Amazon used a series of illegal strategies to remain on top of online retailing while pushing up prices for buyers and extracting more revenue from independent sellers, the Federal Trade Commission said Thursday.
Amazon deliberately raised prices by greater than $1 billion through secret algorithms often called “Project Nessie,” the FTC said.
The $1 trillion company monitored its sellers and punished them in the event that they offered lower prices on other platforms, the FTC said.
The FTC filed suit against the corporate in September but many details were withheld from public view until Thursday when a version of the lawsuit with fewer redactions was made public in US District Court in Seattle.
The newly unsealed details make clear the FTC’s case that Amazon wields monopoly power that “uses a set of interlocking anticompetitive and unfair strategies.”
![Amazon delivery van](https://nypost.com/wp-content/uploads/sites/2/2023/11/NYPICHPDPICT000046347351.jpg?w=1024)

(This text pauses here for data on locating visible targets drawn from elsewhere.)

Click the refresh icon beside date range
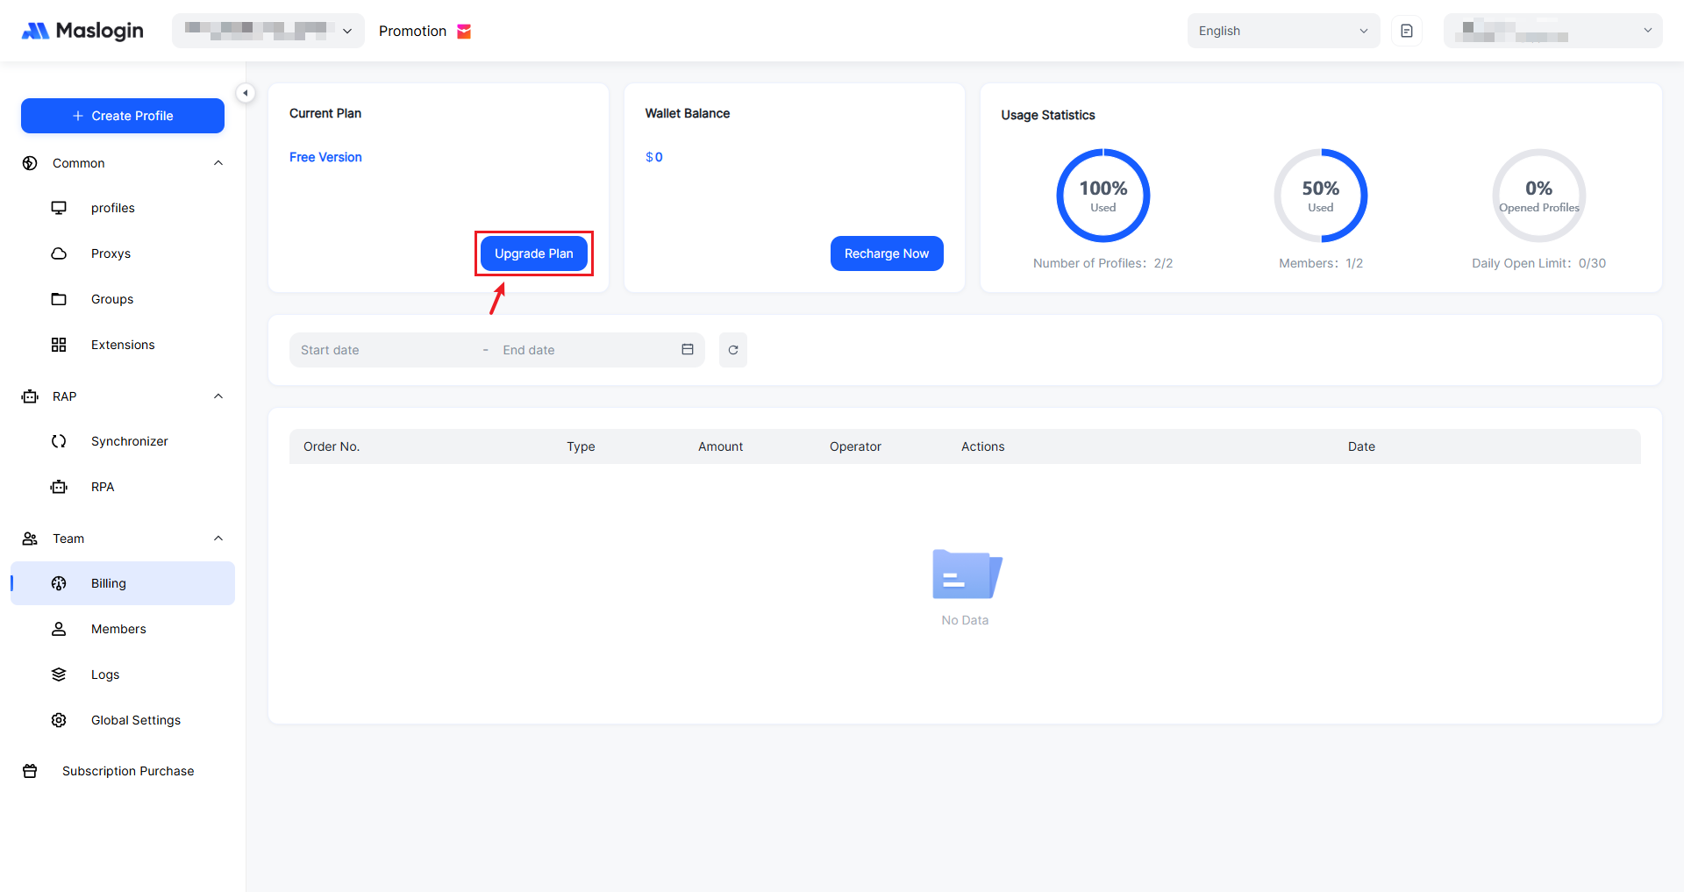The image size is (1684, 892). (733, 350)
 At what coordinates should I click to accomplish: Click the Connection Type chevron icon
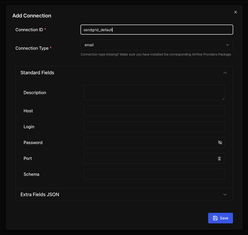(227, 45)
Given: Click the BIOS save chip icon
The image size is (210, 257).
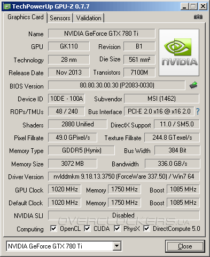Looking at the screenshot, I should click(x=193, y=85).
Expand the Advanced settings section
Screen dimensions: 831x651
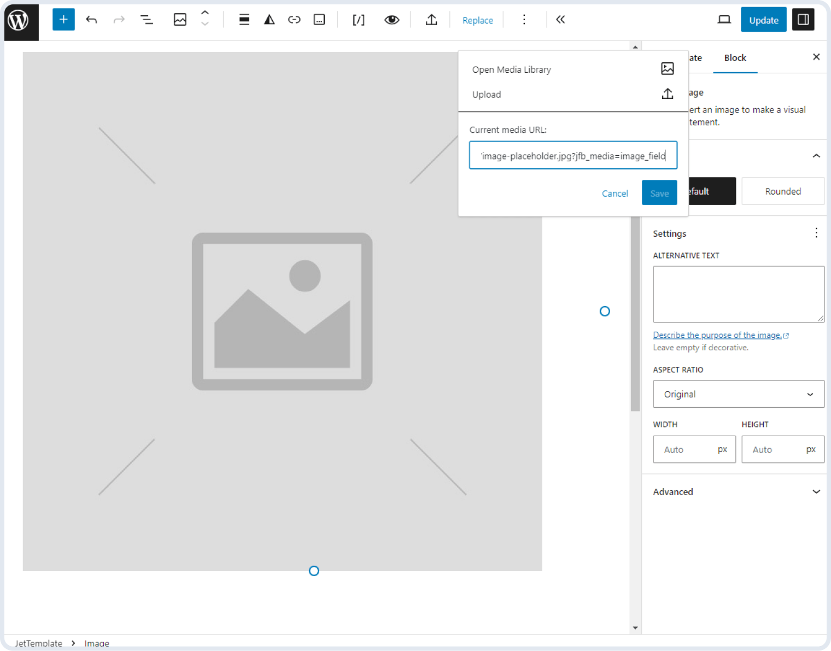coord(735,491)
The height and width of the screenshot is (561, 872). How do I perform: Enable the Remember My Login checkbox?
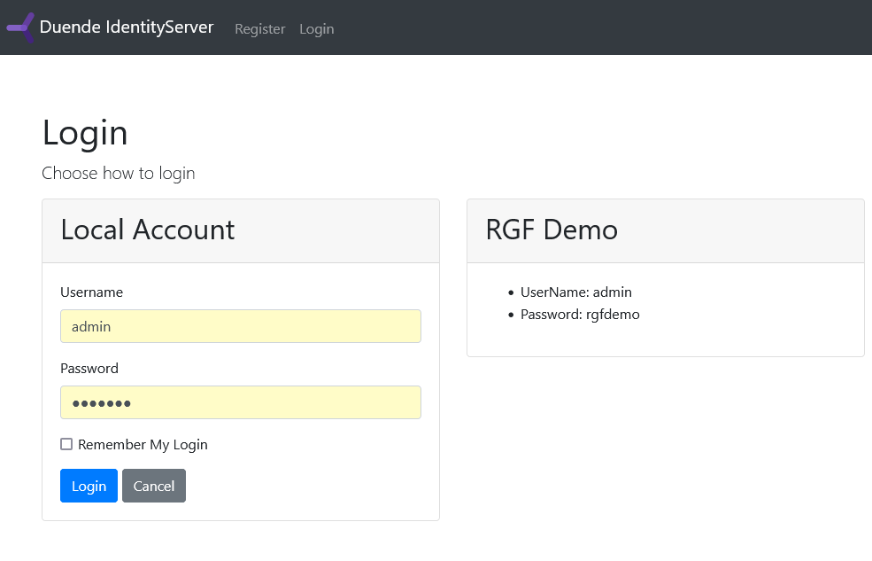coord(66,444)
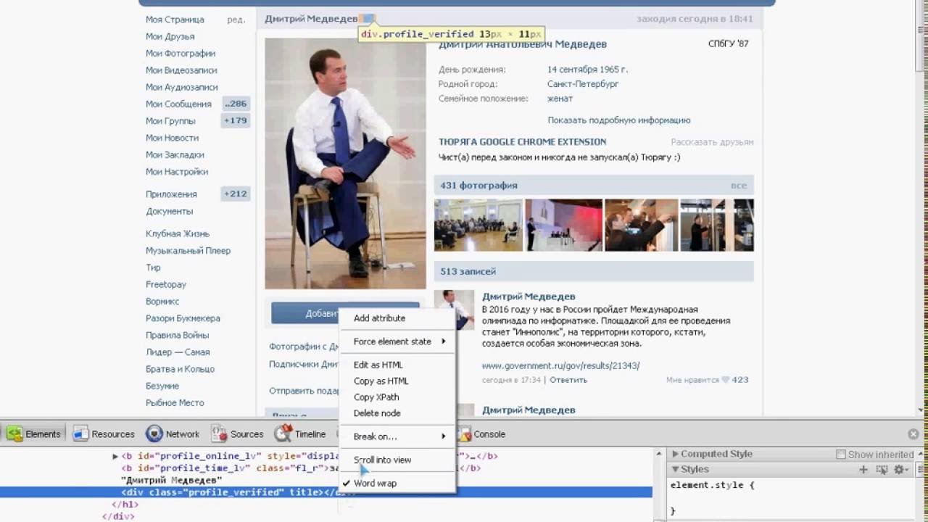Open the www.government.ru link in post

tap(560, 365)
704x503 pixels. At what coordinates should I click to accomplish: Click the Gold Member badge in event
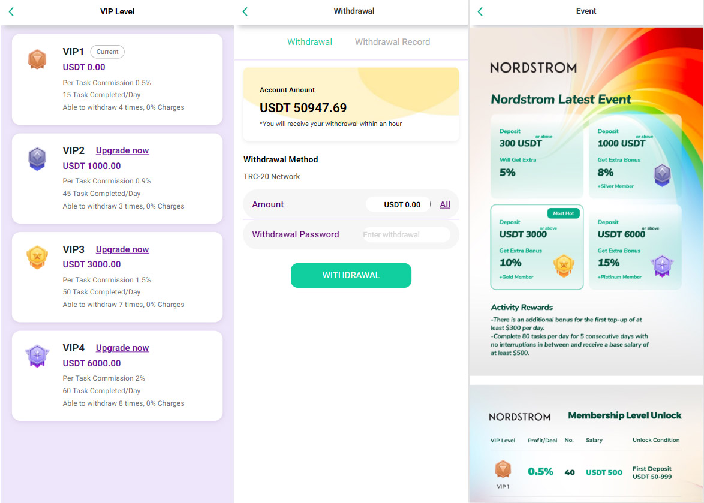(564, 265)
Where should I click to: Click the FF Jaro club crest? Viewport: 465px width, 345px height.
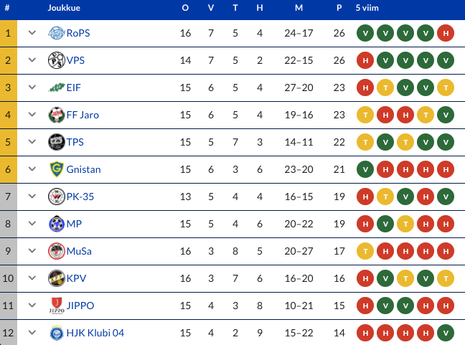57,115
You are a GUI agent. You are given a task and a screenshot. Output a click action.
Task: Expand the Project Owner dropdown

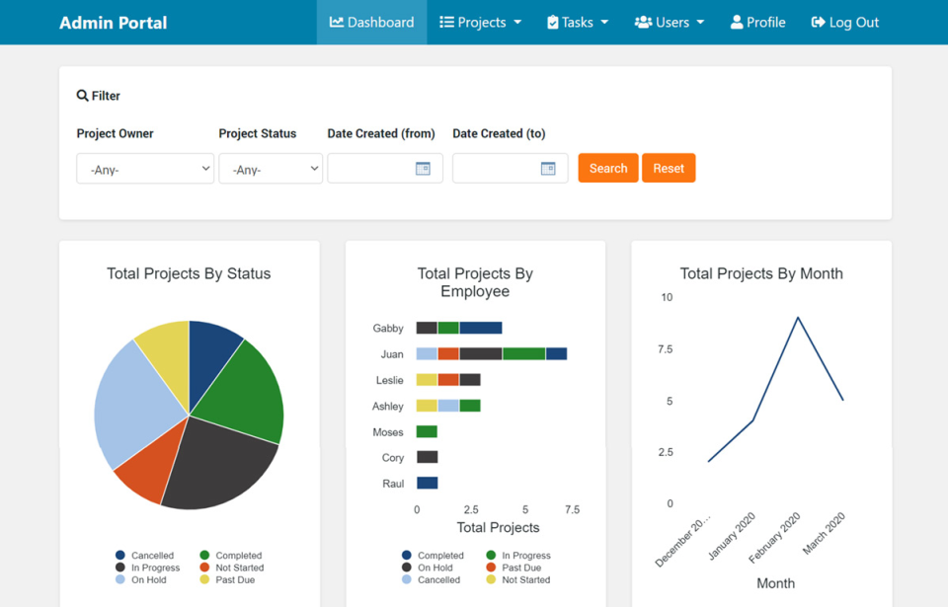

The FTC said Amazon created a “secret algorithm internally code named ‘Project Nessie’ to discover specific products for which it predicts other online stores will follow Amazon’s price increases. … Amazon used Project Nessie to extract greater than a billion dollars directly from Americans’ pocketbooks.”
Amazon spokesman Tim Doyle said the FTC “grossly mischaracterizes” the pricing tool and the corporate stopped using it several years ago.
![Federal Trade Commission headquarters](https://nypost.com/wp-content/uploads/sites/2/2023/11/NYPICHPDPICT000031210580.jpg?w=1024)
“Nessie was used to attempt to stop our price matching from leading to unusual outcomes where prices became so low that they were unsustainable,” Doyle said.
Amazon also required sellers under the corporate’s Prime feature to make use of its logistics and delivery services although many would allegedly prefer to make use of a less expensive service or one that might also service customers from other platforms where they sell, the FTC said.
“While Project Nessie is currently paused, Amazon could turn it back on at any time. Indeed, Amazon has repeatedly considered turning it back on — and there are not any obstacles stopping Amazon from doing so,” the FTC said.
Amazon began using Nessie in 2014, and by 2018 Amazon used it to set prices that were viewed by shoppers greater than 400 million times, the FTC said. Amazon in April 2018 used it to set prices for greater than 8 million items purchased by customers that collectively cost almost $194 million, the grievance said, before pausing it in 2019.
Amazon retail executive Doug Herrington in January 2022 asked about using “[o]ur old friend Nessie, perhaps with some recent targeting logic” to spice up profits for Amazon’s retail arm, the FTC grievance said.